Aemme Legnano, “buco” da mezzo milione: colpa degli utenti morosi

L’Autorità di regolamentazione per l’energia mette in conto penali e indennizzi alla società di Amga

Uno dei cantieri sulla rete del gas

Uno dei cantieri sulla rete del gas

Legnano, 14 dicembre 2023 – Penali e indennizzi per poco meno di 500mila euro, messi in conto da Arera, l’Autorità di regolamentazione per energia, reti e ambiente, nei confronti di Aemme Linea distribuzione, società del gruppo Amga, per due motivi: l’alto livello di morosità degli utenti che, malgrado i contratti siano gestiti da altra società (principalmente Vivigas) pesano poi anche sulla società di distribuzione, e le problematiche legate al funzionamento e alla capacità di comunicare i dati dei contatori installati.
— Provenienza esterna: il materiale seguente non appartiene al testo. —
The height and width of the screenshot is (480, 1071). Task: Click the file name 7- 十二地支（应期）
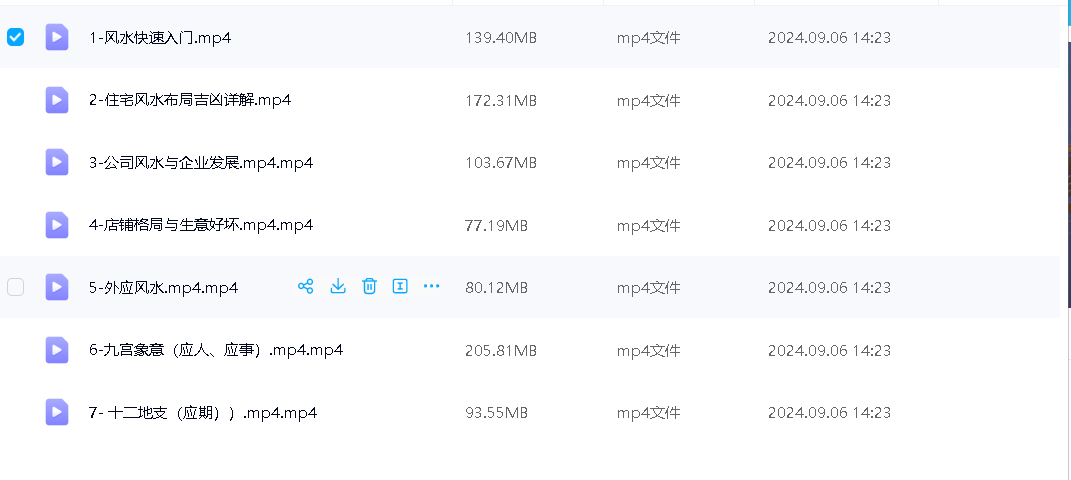tap(202, 412)
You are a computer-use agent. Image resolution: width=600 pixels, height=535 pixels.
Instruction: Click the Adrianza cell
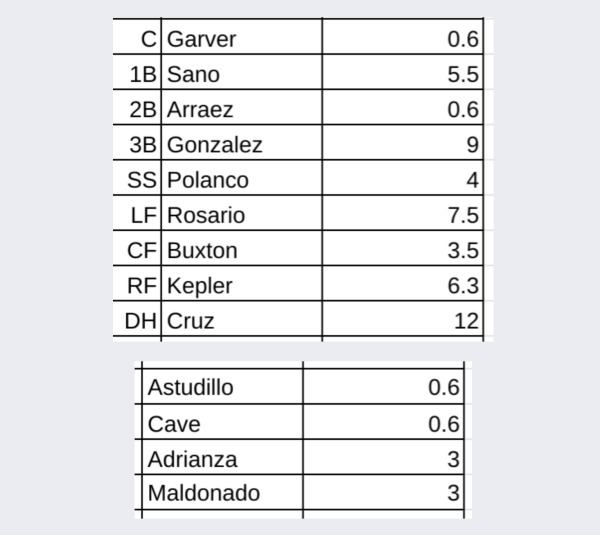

Il “fardello“, che non preoccupa una società in grado di fatturare annualmente oltre 10 milioni, è stato in queste ultime settimane oggetto di un’informativa data ai soci (nello specifico Amga Legnano, Amaga Abbiategrasso e Asm Magenta) che, forse per le dimensioni del “dovuto“, ha causato lo stupore di alcuni.
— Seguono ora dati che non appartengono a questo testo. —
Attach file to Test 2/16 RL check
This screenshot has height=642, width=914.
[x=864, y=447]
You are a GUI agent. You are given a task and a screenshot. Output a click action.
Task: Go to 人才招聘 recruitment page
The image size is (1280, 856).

Una novità assoluta, dunque, e un elemento di preoccupazione perché totalmente anomalo? In realtà situazioni come questa, direttamente dipendenti dalle norme che regolano i rapporti con Arera, si ripetono di continuo da almeno una decina d’anni. Questa volta è però intervenuta una variabile purtroppo ben nota: anche le penali collegate alle morosità dipendono dal costo effettivo del gas ed è altrettanto evidente che quanto successo negli ultimi mesi ha influito al rialzo su quanto Aemme deve corrispondere.

Più che aumentare quantitativamente i morosi, dunque, è il peso della morosità che si è impennato. Anche gli indennizzi, inoltre, sono direttamente collegati al funzionamento e alla trasmissione dati dei contatori e nulla hanno a che vedere con la mancata sostituzione dei vecchi impianti con i nuovi. Nello stesso periodo in cui si dava notizia delle penali, è avvenuta anche un’ispezione da parte dei funzionari di Arera nella sede della società. Tutto pare andato per il verso giusto, l’esito si avrà entro sei mesi.